── Source material
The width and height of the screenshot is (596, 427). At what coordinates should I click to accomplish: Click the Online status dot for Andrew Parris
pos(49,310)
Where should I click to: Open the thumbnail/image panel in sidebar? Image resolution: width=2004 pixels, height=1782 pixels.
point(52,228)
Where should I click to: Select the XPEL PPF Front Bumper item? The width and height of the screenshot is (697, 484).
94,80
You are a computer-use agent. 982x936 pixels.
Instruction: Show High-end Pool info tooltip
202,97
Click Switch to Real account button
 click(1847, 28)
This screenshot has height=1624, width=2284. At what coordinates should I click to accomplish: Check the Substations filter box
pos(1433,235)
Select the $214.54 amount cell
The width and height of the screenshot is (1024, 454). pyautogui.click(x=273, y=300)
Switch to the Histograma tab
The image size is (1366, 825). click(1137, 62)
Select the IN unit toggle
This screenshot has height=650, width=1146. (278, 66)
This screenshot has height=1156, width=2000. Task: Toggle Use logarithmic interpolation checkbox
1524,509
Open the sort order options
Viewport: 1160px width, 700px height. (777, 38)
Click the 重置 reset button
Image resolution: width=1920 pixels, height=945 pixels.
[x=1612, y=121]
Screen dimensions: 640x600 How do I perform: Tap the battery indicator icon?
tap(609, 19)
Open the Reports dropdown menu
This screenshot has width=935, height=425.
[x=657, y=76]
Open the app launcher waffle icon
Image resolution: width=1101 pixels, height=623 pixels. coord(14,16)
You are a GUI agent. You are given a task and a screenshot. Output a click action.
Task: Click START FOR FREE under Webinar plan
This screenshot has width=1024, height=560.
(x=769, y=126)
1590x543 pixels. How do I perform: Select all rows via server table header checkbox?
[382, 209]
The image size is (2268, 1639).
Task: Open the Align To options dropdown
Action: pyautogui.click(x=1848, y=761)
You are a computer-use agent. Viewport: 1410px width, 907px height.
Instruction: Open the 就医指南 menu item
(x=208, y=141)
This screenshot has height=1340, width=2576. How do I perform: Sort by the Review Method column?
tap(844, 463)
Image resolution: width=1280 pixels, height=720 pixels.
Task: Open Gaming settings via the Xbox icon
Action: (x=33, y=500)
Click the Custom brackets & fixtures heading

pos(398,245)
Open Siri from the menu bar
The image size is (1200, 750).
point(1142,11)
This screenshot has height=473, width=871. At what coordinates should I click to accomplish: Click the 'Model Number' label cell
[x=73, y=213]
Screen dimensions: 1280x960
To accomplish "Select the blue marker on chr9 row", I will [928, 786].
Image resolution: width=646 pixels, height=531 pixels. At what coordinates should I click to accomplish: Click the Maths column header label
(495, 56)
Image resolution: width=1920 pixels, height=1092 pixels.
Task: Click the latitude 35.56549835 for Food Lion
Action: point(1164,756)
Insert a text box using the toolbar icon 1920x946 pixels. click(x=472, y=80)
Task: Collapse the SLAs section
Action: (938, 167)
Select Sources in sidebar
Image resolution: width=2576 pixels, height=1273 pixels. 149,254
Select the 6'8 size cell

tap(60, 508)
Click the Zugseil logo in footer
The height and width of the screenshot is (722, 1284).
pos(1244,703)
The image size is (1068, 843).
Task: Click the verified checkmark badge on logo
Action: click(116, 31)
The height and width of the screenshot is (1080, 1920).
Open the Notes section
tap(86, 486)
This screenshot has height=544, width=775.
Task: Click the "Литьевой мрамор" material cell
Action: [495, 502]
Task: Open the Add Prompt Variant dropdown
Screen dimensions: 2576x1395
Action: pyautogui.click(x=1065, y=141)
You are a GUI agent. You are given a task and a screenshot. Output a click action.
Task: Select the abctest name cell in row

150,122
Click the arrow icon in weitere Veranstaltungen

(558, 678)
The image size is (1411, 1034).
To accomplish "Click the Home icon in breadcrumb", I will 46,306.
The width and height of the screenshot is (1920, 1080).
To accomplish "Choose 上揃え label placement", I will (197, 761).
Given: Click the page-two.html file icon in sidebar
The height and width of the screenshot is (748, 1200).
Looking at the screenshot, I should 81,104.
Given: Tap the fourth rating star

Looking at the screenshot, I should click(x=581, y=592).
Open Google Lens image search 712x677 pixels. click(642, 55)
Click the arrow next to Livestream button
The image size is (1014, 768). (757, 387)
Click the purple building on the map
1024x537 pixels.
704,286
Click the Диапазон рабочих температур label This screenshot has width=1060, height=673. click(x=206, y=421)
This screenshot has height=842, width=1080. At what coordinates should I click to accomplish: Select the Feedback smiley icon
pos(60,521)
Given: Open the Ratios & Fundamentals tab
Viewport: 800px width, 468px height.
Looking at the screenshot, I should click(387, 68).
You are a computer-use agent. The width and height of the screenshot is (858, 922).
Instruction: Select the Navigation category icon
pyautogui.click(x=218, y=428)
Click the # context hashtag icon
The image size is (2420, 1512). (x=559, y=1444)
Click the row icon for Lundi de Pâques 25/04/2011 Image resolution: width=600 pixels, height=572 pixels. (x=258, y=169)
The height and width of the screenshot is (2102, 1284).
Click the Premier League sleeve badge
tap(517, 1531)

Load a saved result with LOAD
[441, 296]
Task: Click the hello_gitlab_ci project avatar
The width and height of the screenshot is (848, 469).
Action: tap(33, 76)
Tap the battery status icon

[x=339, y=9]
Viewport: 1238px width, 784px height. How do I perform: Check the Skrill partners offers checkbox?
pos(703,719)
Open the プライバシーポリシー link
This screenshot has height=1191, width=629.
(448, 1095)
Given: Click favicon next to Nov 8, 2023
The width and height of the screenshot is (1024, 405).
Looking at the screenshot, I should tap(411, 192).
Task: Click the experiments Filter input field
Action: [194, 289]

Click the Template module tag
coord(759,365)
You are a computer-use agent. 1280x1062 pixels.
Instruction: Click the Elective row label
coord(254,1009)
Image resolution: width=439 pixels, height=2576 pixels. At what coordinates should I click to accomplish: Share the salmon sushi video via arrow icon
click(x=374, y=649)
────
From the data above, pull out every line that contains the string "sidebar", matching case exactly.

Where should I click to: Open the thumbnail/image panel in sidebar? Image resolution: width=2004 pixels, height=1782 pixels.
Select Sources in sidebar
Given: Click the page-two.html file icon in sidebar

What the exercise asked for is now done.